CGT on immovable property gains. Acquisitions on or after 1 July 2024 are taxed at a flat 15% for filers regardless of holding period.
Pakistan's property CGT regime split into two halves in July 2024. Properties acquired before 1 July 2024 still follow the old holding-period schedule under Section 37(1A) - tax rates fall as you hold longer, and after a long-enough holding period the property becomes exempt entirely. Open plots become exempt after 6 years, constructed properties after 4 years, and flats after 2 years. This is why so many investors are sitting on plot files - they're waiting out the exemption clock.
Properties acquired on or after 1 July 2024 face the new flat regime. Filers pay 15% on the gain regardless of holding period. Non-filers pay the higher of 15% or their marginal slab rate, which can hit 45% in the top bracket. The exemption-after-six-years escape route is gone for new acquisitions - hold a plot for ten years and you still owe 15%.
The gain is sale price minus cost - but both sides are floored by the FBR's notified valuation table. If you sold a 1-kanal plot in DHA Lahore for PKR 50 million but the FBR valuation table for that locality says fair market value is PKR 80 million, the FBR treats the sale price as PKR 80 million for tax purposes. You can't undervalue your way out of CGT. The valuation tables are published per city per locality and updated annually - get the latest from the FBR website before you sell.
On the cost side, you can add documented improvements - construction, boundary walls, fittings - if you have receipts and the work increased the property's value. You cannot add maintenance, repainting, or annual upkeep. Brokerage and transfer fees you paid on acquisition are part of cost basis; brokerage on disposal reduces the sale proceeds.
Bought a 10-marla plot in Bahria Town in September 2025 for PKR 12 million. Sold in February 2026 for PKR 16 million. FBR valuation for the locality says fair market value at disposal was PKR 17.5 million.
The FBR treats sale price as PKR 17.5M (the higher of declared and valuation table). Gain = 17.5M − 12M = PKR 5.5M. Filer rate (acquired post-July 2024) is 15%. CGT = PKR 825,000. On top of this you'll also pay Section 236C advance tax (3% of gross consideration for filers, 6% for non-filers) and the buyer will pay 236K. CVT and provincial stamp duty are layered on top by the provincial authority.

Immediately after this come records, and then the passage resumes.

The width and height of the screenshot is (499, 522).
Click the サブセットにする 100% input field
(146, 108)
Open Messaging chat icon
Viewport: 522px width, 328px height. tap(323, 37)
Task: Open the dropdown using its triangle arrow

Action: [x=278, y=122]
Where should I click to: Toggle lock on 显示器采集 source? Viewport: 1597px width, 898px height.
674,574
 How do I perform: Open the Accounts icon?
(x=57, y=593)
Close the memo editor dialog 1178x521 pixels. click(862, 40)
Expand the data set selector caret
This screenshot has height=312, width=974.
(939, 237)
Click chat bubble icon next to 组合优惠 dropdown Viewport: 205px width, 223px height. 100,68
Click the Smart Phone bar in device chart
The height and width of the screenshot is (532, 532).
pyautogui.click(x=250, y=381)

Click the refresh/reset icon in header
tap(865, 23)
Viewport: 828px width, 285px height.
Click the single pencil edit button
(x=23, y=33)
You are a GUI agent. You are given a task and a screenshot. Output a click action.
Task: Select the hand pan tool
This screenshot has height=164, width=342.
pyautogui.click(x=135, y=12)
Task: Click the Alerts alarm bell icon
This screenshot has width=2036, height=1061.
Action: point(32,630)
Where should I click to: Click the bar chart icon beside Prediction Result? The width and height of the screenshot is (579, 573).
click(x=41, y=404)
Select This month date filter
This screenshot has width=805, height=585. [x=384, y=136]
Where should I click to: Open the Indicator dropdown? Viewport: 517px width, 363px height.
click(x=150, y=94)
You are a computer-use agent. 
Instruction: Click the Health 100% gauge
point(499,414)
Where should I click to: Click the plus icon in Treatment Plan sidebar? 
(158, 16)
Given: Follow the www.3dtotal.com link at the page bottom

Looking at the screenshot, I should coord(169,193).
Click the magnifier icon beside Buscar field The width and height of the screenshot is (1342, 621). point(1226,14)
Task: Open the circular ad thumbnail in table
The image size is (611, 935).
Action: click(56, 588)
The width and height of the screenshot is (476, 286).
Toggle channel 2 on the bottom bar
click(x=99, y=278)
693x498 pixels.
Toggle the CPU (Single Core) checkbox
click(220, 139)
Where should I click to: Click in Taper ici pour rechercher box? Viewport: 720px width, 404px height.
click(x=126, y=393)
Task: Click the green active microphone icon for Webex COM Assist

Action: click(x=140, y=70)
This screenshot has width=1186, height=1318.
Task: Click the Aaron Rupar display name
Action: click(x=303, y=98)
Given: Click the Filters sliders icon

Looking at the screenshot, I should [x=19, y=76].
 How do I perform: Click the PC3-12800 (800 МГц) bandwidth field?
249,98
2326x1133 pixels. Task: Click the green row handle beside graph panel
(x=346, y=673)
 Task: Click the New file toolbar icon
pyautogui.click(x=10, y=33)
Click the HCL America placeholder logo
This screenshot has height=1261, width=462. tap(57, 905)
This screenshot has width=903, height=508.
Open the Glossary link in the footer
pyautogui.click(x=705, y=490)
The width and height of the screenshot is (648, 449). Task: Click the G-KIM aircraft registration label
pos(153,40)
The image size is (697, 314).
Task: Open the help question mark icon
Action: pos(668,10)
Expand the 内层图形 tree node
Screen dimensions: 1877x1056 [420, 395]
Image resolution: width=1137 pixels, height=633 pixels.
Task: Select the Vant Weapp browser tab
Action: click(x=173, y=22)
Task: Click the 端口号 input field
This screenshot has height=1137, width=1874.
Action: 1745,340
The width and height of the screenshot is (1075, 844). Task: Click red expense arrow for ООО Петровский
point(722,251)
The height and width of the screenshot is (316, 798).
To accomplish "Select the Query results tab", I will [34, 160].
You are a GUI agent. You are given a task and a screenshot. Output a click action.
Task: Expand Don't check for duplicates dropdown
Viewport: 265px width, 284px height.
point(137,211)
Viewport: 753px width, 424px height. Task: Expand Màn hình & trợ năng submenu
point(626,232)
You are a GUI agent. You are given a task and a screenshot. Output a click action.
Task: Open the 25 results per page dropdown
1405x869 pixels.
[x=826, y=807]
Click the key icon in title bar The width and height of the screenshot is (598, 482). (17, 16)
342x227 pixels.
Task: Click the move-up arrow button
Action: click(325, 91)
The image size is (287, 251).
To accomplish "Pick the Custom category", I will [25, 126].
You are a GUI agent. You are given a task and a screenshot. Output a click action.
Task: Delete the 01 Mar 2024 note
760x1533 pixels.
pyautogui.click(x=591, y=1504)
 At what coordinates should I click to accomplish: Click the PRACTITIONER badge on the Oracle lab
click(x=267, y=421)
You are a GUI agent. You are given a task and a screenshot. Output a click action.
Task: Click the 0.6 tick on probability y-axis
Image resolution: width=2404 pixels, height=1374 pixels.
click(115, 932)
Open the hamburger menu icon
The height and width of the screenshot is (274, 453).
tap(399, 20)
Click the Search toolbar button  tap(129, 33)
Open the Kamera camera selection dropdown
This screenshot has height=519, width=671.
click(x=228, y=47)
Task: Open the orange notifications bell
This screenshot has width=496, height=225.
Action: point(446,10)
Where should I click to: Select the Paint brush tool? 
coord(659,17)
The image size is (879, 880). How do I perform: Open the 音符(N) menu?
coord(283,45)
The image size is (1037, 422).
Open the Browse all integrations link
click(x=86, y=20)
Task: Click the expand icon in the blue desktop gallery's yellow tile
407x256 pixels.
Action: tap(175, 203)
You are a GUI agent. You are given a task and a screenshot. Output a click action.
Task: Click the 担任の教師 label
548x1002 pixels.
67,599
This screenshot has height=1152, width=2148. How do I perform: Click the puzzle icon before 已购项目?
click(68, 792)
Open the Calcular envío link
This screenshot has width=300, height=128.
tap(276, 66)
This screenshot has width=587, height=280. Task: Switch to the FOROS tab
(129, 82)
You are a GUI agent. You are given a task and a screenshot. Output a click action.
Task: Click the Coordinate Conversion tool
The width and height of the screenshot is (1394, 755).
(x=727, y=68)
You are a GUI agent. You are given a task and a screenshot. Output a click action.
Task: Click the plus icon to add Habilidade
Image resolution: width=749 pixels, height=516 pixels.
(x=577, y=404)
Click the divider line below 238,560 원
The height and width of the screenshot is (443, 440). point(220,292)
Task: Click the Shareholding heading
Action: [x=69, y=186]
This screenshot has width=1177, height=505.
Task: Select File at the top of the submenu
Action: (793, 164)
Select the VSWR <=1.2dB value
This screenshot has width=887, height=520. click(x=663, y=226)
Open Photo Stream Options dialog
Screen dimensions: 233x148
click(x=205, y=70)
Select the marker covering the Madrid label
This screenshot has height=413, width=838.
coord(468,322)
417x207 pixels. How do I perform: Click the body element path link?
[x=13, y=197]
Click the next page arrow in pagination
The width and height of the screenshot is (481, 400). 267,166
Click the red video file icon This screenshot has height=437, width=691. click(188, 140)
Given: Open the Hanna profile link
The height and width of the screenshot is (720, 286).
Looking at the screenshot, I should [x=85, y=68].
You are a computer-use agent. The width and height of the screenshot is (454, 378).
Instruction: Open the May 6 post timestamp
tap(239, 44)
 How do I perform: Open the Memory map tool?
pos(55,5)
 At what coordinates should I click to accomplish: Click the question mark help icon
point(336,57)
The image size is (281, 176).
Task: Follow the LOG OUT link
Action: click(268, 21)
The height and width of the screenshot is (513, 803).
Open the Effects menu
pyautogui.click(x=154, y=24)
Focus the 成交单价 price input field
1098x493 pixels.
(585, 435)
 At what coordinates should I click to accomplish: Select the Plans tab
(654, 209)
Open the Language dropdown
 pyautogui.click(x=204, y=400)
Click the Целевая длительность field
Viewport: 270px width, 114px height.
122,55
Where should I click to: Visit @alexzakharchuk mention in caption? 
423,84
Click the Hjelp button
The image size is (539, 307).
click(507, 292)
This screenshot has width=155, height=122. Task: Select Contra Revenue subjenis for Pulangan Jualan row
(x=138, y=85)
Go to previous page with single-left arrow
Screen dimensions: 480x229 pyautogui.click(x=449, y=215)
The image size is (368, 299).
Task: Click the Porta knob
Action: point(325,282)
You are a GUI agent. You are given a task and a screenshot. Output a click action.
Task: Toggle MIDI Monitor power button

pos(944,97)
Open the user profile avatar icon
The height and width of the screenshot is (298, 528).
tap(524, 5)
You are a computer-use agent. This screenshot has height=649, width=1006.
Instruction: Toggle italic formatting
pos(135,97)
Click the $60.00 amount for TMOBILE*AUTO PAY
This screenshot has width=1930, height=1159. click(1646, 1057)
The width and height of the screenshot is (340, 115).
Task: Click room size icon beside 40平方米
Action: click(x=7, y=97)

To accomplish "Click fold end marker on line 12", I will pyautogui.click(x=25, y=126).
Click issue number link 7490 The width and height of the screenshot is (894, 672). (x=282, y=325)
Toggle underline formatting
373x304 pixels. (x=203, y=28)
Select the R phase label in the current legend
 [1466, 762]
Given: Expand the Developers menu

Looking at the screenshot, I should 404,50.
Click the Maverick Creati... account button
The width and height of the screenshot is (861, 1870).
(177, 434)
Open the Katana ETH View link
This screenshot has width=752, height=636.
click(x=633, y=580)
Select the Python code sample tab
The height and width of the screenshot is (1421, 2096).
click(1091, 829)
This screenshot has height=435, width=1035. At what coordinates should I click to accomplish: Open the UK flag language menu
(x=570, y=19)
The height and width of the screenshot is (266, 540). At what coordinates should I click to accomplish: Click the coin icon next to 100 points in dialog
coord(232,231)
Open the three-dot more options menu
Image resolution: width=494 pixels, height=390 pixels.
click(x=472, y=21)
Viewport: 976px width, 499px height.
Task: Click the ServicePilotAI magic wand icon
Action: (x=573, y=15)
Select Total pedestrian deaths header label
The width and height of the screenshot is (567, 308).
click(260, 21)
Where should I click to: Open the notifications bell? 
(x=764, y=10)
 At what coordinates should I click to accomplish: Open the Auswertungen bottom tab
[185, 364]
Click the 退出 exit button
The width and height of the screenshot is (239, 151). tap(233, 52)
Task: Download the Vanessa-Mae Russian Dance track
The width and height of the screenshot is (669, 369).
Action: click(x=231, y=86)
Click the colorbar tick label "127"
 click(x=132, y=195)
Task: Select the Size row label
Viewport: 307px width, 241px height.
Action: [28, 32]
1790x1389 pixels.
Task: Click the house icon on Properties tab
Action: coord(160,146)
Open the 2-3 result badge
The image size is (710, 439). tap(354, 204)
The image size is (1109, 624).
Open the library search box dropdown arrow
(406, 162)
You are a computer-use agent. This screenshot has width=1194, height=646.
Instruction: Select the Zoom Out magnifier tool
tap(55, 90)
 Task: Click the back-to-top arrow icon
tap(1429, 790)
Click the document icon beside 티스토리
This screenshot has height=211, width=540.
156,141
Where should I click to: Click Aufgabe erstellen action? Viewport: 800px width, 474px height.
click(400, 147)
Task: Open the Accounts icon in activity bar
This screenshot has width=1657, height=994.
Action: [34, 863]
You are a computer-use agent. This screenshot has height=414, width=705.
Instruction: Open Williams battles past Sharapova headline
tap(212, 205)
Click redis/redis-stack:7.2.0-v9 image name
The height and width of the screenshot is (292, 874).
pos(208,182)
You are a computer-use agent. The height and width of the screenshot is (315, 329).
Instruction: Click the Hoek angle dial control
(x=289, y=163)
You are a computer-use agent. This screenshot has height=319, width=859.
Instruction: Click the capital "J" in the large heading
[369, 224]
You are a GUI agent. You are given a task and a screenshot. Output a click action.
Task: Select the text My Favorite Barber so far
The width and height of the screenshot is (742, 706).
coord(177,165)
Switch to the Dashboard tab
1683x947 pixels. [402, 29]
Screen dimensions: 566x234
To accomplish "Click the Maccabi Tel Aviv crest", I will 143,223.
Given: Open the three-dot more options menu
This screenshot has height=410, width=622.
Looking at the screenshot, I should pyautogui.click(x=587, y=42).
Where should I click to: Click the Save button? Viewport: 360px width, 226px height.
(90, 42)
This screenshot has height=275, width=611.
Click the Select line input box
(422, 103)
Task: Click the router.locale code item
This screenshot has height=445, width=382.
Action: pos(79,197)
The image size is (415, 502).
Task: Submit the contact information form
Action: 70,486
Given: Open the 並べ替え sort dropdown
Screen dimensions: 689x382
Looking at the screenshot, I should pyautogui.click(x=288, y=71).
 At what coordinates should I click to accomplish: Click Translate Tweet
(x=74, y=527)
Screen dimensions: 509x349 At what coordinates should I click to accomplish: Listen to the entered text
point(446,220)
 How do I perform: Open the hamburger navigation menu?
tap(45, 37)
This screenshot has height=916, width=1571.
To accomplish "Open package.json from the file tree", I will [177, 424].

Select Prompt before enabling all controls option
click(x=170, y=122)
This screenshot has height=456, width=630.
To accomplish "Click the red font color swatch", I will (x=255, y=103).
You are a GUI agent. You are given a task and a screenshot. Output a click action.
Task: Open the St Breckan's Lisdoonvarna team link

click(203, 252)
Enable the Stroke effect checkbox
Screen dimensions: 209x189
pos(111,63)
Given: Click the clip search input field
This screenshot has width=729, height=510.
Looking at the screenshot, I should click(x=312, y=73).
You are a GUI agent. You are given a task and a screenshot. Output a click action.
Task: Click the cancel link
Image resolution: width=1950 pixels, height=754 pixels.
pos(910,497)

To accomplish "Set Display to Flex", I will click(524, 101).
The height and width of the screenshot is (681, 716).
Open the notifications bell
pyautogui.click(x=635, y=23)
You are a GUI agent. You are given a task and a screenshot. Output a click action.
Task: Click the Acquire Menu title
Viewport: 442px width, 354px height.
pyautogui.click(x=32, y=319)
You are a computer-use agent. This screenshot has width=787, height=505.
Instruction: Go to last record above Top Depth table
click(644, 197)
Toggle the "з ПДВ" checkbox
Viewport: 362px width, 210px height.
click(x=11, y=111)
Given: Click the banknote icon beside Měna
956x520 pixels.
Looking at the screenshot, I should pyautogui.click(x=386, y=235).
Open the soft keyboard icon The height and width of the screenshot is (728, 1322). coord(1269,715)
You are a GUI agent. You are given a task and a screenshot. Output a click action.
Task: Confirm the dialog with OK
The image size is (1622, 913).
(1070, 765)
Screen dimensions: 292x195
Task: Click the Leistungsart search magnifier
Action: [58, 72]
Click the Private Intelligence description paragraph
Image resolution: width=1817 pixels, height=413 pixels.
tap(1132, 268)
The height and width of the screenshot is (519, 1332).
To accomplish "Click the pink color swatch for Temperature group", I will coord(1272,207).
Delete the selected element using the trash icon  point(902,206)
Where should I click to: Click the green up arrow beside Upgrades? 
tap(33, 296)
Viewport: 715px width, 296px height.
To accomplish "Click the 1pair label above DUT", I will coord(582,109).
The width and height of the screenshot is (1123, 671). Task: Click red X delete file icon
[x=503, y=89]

Pakistanis often conflate three separate property taxes - they're not the same and they apply at different events.
Section 37 / Section 37(1A) CGT is the gains tax this calculator computes. It applies at sale and is paid on the profit (sale price − cost). The seller owes it.
Section 7E deemed-income tax is an annual tax (charged at 20% on 5% of the property's fair market value, effectively 1% of FMV) levied on the holding of capital assets above a threshold (currently PKR 25 million in fair market value, with various exemptions for your one personal residence and certain other categories). You pay this every year you hold the property, not just when you sell.
Section 236C advance tax is collected at transfer time on the gross consideration - 3% for filers, 6% for non-filers. It's an adjustable advance, meaning it gets credited against your overall income tax liability for the year (not against CGT specifically). The matching Section 236K is collected from the buyer.